Sage Journals: Discover world-class research

Abstract

The reconstruction of large phylogenetic trees from data that violates clocklike evolution (or as a supertree constructed from any m input trees) raises a difficult question for biologists–how can one assign relative dates to the vertices of the tree? In this paper we investigate this problem, as suming a uniform distribution on the order of the inner vertices of the tree (which includes, but is more general than, the popular Yule distribution on trees). We derive fast algorithms for computing the probability that (i) any given vertex in the tree was the j–th speciation event (for each j), and (ii) any one given vertex is earlier in the tree than a second given vertex. We show how the first algorithm can be used to calculate the expected length of any given interior edge in any given tree that has been generated under either a constant- rate speciation model, or the coalescent model.

Keywords

Phylogenetics neutral model dating speciation events edge lengths

1. Introduction

A fundamental task in evolutionary biology is constructing evolutionary trees from a variety of data. These constructed trees show the ancesteral relationship between the species.

Not only the relationship between species is of interest, but also the time between speciation events. When constructing an evolutionary tree from a set of molecular data which satisfies the molecular clock, the edge lengths can be interpreted as a time scale. In many cases, no time scale is obtained when constructing a tree though:

•
Often, molecular data does not satisfy the molecular clock and so the edge lengths do not represent a time scale.
•
Trees can be constructed from morphological data or non -standard molecular data like gene order. This does not provide any edge lengths.
•
Having several different trees, one can combine them and construct a ‘supertree.’ Even though there may have been time scales on the original trees, most supertree methods return a tree without a time scale.

For those trees, we still want to find edge lengths representing the time between speciation events. In this paper, we will estimate the edge lengths from the shape of the tree. The method works for trees which evolved under the Yule model [Yule, 1924; Edwards, 1970; Harding, 1971; Page, 1991]. Under the Yule model, in each point of time, each species is equally likely to split. Minor changes to the method for the Yule model give us an edge length estimation for trees under the popular coalescent setting [Nordborg, 2001].

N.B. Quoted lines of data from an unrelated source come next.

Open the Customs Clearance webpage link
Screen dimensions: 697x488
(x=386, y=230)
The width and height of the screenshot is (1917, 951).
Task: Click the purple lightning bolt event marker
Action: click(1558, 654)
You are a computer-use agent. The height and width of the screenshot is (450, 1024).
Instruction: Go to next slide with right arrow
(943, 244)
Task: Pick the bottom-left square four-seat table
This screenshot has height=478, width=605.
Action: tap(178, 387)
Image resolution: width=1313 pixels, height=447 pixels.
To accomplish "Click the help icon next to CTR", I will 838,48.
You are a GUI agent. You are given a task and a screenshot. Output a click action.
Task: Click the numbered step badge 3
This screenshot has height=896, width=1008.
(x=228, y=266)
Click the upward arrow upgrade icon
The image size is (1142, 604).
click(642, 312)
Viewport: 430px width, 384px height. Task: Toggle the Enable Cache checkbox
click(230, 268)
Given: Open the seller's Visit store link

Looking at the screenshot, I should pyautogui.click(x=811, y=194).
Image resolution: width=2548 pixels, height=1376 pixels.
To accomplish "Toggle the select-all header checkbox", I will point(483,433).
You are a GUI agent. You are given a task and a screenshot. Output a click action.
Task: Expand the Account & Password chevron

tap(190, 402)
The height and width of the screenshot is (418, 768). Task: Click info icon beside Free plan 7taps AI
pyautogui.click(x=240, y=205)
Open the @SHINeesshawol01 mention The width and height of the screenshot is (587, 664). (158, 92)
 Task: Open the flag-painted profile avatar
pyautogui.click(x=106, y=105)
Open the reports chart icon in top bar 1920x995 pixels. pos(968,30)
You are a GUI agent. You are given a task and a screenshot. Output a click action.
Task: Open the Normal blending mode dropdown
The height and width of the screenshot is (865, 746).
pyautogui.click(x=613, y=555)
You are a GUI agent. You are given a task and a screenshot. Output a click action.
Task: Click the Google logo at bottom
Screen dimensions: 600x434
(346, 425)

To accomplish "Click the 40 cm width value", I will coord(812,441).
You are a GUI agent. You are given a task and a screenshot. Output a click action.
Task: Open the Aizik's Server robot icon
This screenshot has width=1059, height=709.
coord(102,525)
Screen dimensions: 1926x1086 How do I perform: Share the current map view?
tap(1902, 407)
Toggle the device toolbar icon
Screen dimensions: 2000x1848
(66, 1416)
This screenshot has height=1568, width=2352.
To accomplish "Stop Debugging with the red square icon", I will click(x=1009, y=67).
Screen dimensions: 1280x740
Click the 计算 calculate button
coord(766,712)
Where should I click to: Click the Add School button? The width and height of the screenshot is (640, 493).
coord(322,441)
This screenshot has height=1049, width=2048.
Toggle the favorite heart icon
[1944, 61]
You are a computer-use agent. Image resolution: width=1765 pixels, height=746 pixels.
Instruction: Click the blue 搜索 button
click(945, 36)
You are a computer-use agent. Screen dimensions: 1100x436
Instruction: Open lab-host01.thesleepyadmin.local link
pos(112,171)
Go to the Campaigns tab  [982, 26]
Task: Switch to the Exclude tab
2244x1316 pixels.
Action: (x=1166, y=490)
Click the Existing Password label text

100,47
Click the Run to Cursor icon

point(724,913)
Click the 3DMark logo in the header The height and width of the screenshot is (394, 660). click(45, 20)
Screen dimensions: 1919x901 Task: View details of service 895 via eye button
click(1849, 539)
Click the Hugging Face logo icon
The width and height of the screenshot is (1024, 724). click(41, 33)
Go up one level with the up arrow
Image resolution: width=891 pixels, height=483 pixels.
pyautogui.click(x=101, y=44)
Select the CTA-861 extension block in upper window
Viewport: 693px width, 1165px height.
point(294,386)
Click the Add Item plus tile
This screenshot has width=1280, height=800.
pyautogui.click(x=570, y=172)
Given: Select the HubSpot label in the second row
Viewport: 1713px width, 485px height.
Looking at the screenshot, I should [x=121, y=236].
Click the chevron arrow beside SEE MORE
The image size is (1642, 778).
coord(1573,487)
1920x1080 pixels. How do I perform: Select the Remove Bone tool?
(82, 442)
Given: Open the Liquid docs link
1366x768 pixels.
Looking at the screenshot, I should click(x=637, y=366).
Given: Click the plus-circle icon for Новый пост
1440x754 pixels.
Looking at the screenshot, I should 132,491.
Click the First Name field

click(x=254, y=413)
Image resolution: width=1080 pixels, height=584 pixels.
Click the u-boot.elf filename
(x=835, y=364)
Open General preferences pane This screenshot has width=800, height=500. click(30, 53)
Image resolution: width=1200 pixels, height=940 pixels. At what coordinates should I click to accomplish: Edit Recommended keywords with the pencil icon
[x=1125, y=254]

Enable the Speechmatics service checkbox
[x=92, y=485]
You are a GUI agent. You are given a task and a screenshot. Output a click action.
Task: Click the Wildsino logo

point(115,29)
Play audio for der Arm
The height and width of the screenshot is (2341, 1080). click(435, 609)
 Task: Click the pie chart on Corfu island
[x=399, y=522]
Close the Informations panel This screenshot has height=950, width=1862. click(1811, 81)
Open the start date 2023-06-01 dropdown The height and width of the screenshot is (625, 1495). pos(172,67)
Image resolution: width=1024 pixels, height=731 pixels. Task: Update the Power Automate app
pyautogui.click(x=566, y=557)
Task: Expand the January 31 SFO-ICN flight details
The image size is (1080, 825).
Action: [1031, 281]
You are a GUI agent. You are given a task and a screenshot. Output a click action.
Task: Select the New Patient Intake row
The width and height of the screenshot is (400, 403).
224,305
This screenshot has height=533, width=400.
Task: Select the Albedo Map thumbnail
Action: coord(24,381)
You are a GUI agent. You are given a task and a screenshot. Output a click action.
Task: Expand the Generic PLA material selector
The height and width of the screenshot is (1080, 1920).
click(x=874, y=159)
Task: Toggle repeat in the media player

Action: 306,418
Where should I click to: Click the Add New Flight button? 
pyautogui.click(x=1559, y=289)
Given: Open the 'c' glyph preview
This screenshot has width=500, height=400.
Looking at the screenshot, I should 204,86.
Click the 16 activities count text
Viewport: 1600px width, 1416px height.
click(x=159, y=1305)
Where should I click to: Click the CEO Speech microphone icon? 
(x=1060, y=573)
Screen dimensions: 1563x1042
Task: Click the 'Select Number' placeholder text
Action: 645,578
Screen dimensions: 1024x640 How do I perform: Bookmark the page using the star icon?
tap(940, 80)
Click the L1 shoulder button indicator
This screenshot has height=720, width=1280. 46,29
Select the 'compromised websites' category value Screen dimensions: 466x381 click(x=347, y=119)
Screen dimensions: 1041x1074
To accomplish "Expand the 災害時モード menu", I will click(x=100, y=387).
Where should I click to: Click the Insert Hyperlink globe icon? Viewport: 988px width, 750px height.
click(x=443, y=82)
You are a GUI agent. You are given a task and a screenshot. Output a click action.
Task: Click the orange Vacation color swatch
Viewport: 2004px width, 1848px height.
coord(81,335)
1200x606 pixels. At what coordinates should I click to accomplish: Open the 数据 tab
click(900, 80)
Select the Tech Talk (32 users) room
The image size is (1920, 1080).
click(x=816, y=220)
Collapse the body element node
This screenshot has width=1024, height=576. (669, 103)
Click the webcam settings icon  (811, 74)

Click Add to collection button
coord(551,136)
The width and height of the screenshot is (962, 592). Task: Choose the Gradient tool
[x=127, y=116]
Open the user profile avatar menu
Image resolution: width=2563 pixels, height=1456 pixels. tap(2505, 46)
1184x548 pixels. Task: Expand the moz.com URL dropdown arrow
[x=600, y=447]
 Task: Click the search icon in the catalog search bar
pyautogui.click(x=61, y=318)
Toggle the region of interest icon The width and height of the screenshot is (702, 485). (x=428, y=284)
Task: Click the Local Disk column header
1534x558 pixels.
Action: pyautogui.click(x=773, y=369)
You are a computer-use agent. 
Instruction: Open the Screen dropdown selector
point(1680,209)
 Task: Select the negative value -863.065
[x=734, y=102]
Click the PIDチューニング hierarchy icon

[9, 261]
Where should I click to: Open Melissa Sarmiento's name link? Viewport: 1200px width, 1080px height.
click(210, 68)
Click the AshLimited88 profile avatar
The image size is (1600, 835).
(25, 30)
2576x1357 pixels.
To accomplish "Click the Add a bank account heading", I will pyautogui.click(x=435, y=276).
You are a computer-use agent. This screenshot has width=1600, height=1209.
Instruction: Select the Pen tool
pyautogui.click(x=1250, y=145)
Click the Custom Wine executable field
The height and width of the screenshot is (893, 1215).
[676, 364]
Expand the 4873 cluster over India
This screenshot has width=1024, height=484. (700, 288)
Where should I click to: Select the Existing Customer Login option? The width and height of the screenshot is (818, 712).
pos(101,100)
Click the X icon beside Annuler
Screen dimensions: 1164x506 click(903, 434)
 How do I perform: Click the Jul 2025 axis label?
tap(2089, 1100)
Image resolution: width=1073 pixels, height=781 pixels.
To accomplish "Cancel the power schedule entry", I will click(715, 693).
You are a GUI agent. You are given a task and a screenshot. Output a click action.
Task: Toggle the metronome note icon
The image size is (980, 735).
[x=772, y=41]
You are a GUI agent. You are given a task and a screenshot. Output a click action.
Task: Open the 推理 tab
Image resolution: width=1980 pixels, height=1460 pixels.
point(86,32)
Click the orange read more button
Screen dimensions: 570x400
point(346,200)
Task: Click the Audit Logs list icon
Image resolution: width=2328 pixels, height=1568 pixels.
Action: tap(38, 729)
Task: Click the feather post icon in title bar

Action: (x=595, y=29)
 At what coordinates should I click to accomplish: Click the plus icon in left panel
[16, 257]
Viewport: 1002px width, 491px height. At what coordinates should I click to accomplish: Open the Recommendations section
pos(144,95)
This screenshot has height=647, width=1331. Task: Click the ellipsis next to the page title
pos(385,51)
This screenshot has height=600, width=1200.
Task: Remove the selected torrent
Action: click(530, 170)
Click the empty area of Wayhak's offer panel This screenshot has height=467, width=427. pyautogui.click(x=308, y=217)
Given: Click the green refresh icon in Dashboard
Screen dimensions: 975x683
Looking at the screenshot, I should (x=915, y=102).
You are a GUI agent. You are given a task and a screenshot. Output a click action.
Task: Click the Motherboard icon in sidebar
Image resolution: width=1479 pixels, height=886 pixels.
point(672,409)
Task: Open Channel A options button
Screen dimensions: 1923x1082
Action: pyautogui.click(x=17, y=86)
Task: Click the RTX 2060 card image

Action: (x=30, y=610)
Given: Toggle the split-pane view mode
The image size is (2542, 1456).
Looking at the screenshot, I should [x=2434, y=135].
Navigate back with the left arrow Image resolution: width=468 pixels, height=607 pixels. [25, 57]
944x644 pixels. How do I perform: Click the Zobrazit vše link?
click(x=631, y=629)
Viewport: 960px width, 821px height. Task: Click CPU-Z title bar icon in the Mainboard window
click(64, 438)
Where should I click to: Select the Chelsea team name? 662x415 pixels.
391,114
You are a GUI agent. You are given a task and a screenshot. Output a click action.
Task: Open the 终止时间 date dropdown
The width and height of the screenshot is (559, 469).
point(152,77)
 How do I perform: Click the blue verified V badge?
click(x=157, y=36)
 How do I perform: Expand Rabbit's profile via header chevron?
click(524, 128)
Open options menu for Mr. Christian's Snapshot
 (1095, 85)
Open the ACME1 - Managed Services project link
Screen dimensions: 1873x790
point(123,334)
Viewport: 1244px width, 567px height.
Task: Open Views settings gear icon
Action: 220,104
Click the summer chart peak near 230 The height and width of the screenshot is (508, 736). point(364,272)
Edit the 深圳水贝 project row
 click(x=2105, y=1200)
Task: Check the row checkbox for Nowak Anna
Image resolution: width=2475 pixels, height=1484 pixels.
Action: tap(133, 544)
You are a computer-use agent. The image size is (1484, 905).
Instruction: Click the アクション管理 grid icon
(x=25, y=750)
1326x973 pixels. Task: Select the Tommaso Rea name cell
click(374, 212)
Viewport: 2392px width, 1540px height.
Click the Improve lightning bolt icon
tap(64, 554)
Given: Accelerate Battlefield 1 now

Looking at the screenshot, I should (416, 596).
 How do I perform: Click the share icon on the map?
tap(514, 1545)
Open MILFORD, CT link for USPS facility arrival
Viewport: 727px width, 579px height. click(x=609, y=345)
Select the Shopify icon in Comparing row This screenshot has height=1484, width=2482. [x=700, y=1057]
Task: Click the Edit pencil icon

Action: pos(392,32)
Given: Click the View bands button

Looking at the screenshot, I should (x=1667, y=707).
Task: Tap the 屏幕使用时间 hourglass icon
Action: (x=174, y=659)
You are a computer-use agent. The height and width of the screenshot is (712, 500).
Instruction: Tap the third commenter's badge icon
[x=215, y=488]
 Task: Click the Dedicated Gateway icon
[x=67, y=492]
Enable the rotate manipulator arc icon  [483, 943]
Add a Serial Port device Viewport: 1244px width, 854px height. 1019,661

An example for a tree with unknown edge lengths is the primate supertree recently published in [Vos and Mooers]. Figure 1 shows a part of . The primate tree is a supertree on 218 species and was constructed with the MRP method (Matrix Representation using Parsimony analysis, see [Baum, 1992; Ragan, 1992]). Since for most of the interior vertices, no molecular estimates were available, the edge lengths for the tree were estimated. In [Vos and Mooers], 10⁶ rank functions on were drawn uniformly at random. For each of those rank functions, the expected time intervals, i.e. the edge lengths, between vertices were considered (the expected waiting time after the (n – 1)th event until the nth event is 1/n). The authors of [Vos and Mooers] concluded their paper by asking for an analytical approach to the estimation of the edge length, which we will provide below.
Figure 1.
Part of the primate supertree. Figure 4–13 are some subtrees, for details see [Vos and Mooers].

In order to estimate the edge lengths, we developed the algorithms RANKPROB and COMPARE. Those algorithms answer questions like:

Was speciation event with label 76 in the primate tree (see Fig. 1) more likely to be an early event in the tree or a late event? What is the probability that 76 was the 6th speciation event? Was it more likely that speciation event 76 happened before speciation event 162 or 162 before 76?

The algorithms work for trees where every labeled history is equiprobable. This class of model, which includes the Yule model and the coalescent model, has been popular in macroevolutionary studies [Nee and May, 1997; Zhaxy-bayeva and Gogarten, 2004]. Note that the algorithms here are the same for the Yule model and the coalescent model, whereas the edge length estimation has minor differences for the two models.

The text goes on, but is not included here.